Ichneumonidae, fam. der Vliesvleugelige insecten; lichaam dun en slank, sprieten meestal lang, draad- of borstelvormig, uit vele leedjes samengesteld en in den regel niet geknikt. Het zijn zeer levendige dieren, die in allerlei schuilhoeken doordringen om er de larven van andere insecten op te zoeken.
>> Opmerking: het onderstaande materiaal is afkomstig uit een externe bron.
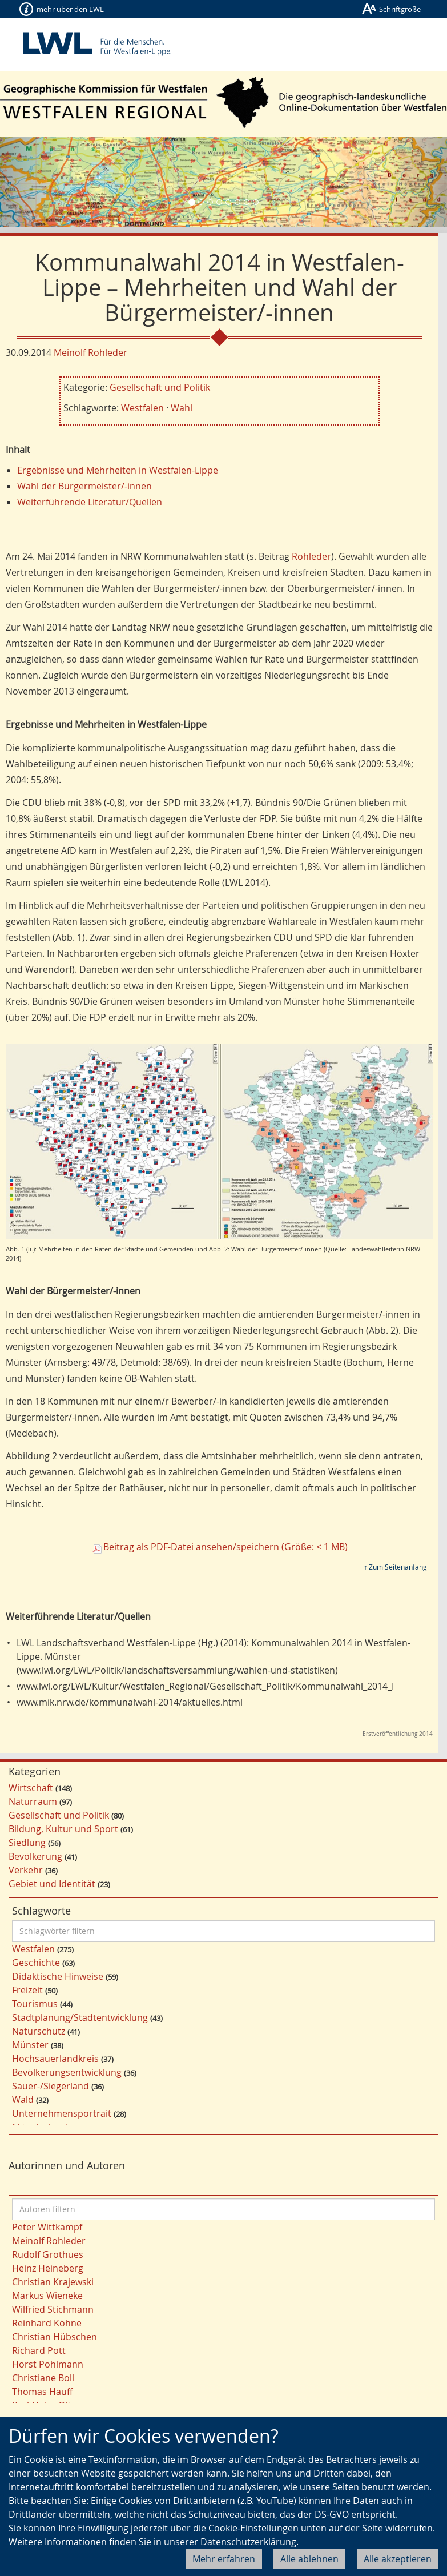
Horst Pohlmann (47, 2364)
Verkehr (26, 1870)
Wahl (181, 408)
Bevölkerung (35, 1856)
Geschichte (36, 1962)
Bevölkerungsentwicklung (67, 2072)
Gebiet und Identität (52, 1883)
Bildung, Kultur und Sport (63, 1829)
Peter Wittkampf (47, 2227)
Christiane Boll (43, 2378)
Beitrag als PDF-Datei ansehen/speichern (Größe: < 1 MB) (225, 1546)
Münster (30, 2045)
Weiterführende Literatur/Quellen (89, 502)
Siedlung (27, 1842)
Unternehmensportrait (61, 2113)
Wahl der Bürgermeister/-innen (84, 486)
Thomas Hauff (42, 2391)
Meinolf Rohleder (90, 352)
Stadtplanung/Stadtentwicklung (80, 2017)
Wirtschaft (31, 1787)
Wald (23, 2099)
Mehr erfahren (223, 2559)
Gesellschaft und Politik (160, 387)
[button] (33, 182)
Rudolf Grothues (47, 2254)
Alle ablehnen (309, 2559)
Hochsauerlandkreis (55, 2058)
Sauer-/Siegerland (50, 2086)
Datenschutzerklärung (248, 2541)
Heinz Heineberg (47, 2268)
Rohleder (311, 556)
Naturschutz (38, 2031)
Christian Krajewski (53, 2282)
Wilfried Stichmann (53, 2309)
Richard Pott (39, 2350)
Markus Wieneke (47, 2295)
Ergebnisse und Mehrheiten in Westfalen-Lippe (117, 470)
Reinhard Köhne (47, 2323)
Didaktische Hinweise (57, 1976)
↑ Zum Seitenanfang (395, 1566)
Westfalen (142, 408)
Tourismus (35, 2003)
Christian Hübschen (54, 2336)
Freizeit (27, 1990)
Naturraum (33, 1801)
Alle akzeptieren (398, 2559)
Drie onderfamilies:1. Evaniidae (gesteeld achterlijf, ingeplant op het ruggedeelte van den buitengewoon grooten metathorax; geslachten: Evania, Foenus, Aulacus, Pelecinus);
2. Ichneumonina s. Ichneumonida genuinae (achterlijf al of niet gesteeld en met het achterste gedeelte van den thorax verbonden tusschen de beide achterpooten; de in Nederland voorkomende soorten, ongeveer 200 in getal, behooren tot de geslachten Ichneumon, Tryphon, Cryptus, Mesostenus, Pezomachus, Lissonota, Ephialtes, Bassus, Banchus, Campoplex, Anomalon, Ophion enz.; eenige daarvan zijn zeer nuttig: Lissonota setosa, die hare eieren legt in de rups van Cossus ligniperda, welke het hout van wilgen en populieren vernielt, Pimpla flavicans, een der grootste soorten, die hare eieren brengt in de rupsen 'van de op vruchtboomen levende Bombyx neustria, en vooral Banchus compressus, een soort die gewoonlijk in groot aantal verschijnt, wanneer de voor de dennenbosschen hoogst schadelijke dennenrupsen (de larven van Trachea pinneperda) zich zeer vermenigvuldigd hebben, en dan deze, door haar als woonplaats voor hare larven te kiezen, weldra in aantal sterk doet afnemen, en Ephialtes manifestator, zie Ephialtes) ;
3. Braconidae, (kleiner dan de vorigen, minder ontwikkeld aderstelsel aan de vleugels; de talrijke hier te lande voorkomende soorten dezer groep behooren tot de geslachten Rogas, Chilonus, Microgaster, Spathius, Bracon, zie ald., Alysia, Aphidius, zie ald.; Spatius clavatus komt dikwijls in de huizen voor en vernielt daar de voor het houtwerk schadelijke larven van Anobium striatum en Anob. tesselatum).